Safety and feasibility of using a central venous catheter for rapid contrast injection rates.

AJR Am J Roentgenol

Department of Radiology, New York Presbyterian Hospital, Weill Medical College of Cornell University, 520 E 70th St., Starr Pavilion-630, New York, NY 10021, USA.

Published: December 2004

Objective: Our aim was to determine the safety and feasibility of using a central venous catheter for rapid contrast injections during CT.

Materials And Methods: An in vitro experiment was performed using a 7-French Arrow-Howes multilumen central venous catheter. Each catheter port was tested by varying contrast agent flow rates delivered by a power injector. Contrast media specifications were kept similar to routine clinical practice. The in vivo experiment included 104 cases in which rapid contrast injections, 3.0-5.0 mL/sec, were delivered through a central venous catheter for dynamic CT examinations. Patient monitoring for early complications of contrast extravasation, cardiac arrhythmia, and allergic reactions was performed. Contrast injections were monitored for pressure limitation, automatic flow-rate adjustment, and catheter injury. Chart review was performed for delayed complications of mediastinal hematoma, infection, or catheter malfunction.

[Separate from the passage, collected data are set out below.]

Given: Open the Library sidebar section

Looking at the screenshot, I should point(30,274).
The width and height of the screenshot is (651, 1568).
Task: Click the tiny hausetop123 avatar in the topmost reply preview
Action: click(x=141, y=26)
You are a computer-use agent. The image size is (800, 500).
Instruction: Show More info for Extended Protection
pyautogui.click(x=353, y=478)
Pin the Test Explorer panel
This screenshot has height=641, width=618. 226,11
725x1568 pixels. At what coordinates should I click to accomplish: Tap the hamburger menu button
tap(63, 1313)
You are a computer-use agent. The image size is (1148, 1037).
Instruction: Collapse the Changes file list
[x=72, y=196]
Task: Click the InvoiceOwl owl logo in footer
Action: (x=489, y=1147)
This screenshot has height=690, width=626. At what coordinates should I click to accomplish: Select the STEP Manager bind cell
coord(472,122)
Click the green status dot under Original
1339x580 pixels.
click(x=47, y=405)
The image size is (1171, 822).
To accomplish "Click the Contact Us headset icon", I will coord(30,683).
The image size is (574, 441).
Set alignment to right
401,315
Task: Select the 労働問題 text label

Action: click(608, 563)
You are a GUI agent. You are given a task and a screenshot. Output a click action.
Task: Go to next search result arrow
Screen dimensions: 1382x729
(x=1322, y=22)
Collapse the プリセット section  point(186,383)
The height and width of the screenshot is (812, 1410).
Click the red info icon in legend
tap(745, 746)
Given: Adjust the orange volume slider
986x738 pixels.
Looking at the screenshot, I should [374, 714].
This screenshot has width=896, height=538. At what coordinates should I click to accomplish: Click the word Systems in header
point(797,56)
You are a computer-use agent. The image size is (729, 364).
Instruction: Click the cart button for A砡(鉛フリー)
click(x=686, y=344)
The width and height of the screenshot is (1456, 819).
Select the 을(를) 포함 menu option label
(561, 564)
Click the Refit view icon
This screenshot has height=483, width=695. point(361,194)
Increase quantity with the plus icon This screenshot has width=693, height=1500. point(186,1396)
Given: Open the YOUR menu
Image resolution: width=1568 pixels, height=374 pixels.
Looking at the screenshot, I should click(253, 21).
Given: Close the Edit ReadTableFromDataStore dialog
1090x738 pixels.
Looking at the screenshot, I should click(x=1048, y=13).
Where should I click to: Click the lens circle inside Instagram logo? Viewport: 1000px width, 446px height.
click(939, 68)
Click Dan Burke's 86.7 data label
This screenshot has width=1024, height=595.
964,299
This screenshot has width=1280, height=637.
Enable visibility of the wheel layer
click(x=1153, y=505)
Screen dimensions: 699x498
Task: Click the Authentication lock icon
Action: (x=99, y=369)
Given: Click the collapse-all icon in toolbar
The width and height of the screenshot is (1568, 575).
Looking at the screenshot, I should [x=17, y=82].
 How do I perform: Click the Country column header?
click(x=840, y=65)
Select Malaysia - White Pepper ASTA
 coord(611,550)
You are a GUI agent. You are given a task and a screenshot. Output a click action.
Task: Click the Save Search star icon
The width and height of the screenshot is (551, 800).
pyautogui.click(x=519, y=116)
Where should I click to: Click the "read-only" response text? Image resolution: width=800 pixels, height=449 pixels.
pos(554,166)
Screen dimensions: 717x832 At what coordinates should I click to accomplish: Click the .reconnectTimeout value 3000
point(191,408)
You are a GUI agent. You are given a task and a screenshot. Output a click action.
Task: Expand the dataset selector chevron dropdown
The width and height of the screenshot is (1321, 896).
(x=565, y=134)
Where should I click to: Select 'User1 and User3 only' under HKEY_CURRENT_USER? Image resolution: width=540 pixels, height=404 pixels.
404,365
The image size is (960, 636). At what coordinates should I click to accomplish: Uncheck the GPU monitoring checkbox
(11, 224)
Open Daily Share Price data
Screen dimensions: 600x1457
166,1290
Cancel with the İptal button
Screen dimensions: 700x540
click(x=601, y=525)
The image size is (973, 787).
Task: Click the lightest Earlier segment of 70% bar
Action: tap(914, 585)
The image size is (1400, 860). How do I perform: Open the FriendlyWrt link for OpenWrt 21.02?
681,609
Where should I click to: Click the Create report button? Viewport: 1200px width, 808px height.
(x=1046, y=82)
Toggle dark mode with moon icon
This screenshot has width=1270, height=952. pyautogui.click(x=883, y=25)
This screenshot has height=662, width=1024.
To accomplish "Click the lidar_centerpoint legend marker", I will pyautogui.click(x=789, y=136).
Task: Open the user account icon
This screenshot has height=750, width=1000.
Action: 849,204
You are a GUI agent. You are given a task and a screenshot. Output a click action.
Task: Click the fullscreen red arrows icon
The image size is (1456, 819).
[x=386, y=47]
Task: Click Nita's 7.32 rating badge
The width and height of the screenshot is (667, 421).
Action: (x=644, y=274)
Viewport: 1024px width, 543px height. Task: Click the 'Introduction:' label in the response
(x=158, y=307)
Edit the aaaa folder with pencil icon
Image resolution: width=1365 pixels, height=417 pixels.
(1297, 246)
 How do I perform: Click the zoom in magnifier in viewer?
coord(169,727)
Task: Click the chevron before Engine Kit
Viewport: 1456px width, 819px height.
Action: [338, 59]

Results: During the in vitro experiment, all desired flow rates, 3.0-9.9 mL/sec, could be delivered through the central venous catheter with no catheter injury. No immediate or early patient or catheter complications were observed during the in vivo experiment. Follow-up evaluation revealed that 18 blood cultures and one catheter culture were positive for bacterial growth. In a subgroup of 43 patients, five contrast injections were pressure-limited by the power injector, and only one had the flow rate automatically adjusted to 3.6 mL/sec from 4.0 mL/sec.

Conclusion: Rapid contrast injection rates, at 3.0-5.0 mL/sec, through the Arrow-Howes multilumen central venous catheter are feasible and safe in the clinical setting. However, a strict protocol should be followed to avoid possible serious complications.